Tessa Clarke is attacking food waste at its root — and helping ensure almost no food went to landfill at 🔥THE HEAT. Her startup Olio helps eight million people give away rather than throw away food they can’t use. And that’s tackling a big problem: 2.5 billion tonnes of food are wasted every year, according to the UN Food and Agriculture Organisation.

The daughter of farmers in North Yorkshire, Clarke understands why food waste matters. “I grew up with a keen appreciation of the value of food and how much hard work goes into producing what we eat. As a result of that upbringing, for me food waste is considered a crime.”

Moving back to the UK from Switzerland a few years ago, she was told by the removal team that she had to throw away all her uneaten food. “I wasn’t prepared to do that,” she explains. “I set off on to the streets to try and find someone to give that food to, failed miserably, went back to my apartment, and resorted to cross-border smuggling. And that was when I thought, why isn’t there an app for this?” There began her entrepreneurial journey along with co-founder Saasha Celestial-One. Previously, Clarke was managing director at Wonga, Dyson and EMAP, and Celestial-One ran the startup My Crèche, a London pay-as-you-go childcare provider, as well as business development at American Express.

They started out with a proof of concept via a WhatsApp group back in 2015, and focused on North London postcodes. After rolling the app out across London, they then made it available across the UK in January 2016. It has enabled the sharing of 170 million portions of food and 12 million household items in 60 countries.

For an impact-led project, Olio has raised a remarkable amount of venture funding — a $2.2 million Seed round, $7.6 million Series A, and $43 million Series B. Yet Clarke has never felt that success was guaranteed. “The reality is that the entrepreneurial journey is a series of false summits. So you always think, when I get there, I’ll be happy or I’ll be convinced that it’s working. And when you get there, you realise that you’ve got so much further to go, there are so many more things that need fixing. Especially when you’ve got a problem as large or as existential as the one that we’re trying to solve.”

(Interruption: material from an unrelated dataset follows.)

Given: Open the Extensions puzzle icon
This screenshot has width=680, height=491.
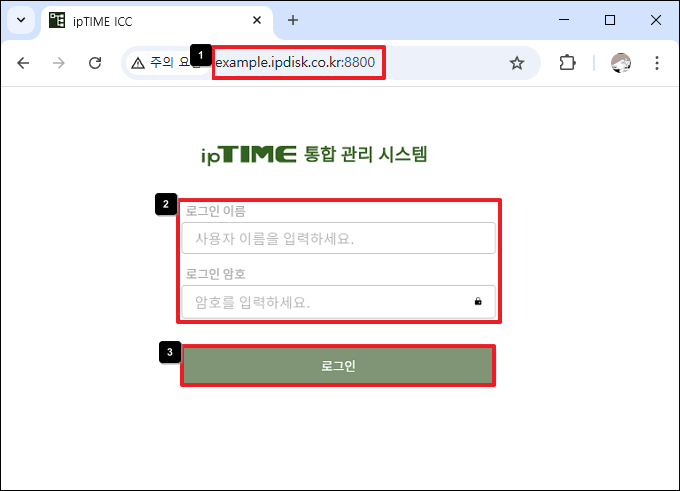Looking at the screenshot, I should (567, 63).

Olio’s business model is simple – businesses pay Olio to collect their food waste, which is collected by a network of 100,000 volunteers and redistributed to local communities. Partners include Tesco across 2,700 stores, as well as Sainsbury’s, Asda, Iceland, Compass Group, Eurostar and Boots.

Clarke sees no conflict in a purpose-led business seeking profit. “I believe that profit with purpose is going to be the new business paradigm,” she says. “Any business that doesn’t have purpose at its core will lose the licence to exist and will certainly be competitively disadvantaged.”

Olio quantifies its impact in detail. It calculates that its app has had an environmental impact equivalent to taking over 600 million car miles off the road, and has saved over 22 billion litres of water. It has had a social impact too, with over 40% of the Olio community saying that they’ve made friends through the app, 66% claiming that sharing has improved their mental health, and 75% saying that sharing has improved their financial wellbeing.

So, what does the future hold? The 70-strong startup is aiming for a billion users by 2030. “We want to connect the whole world so that everybody is giving away rather than throwing away their spare food and other household items, so that humanity can live within planetary boundaries, so that we can reconnect with our local communities, and so that our world’s most precious resources can be used not wasted.”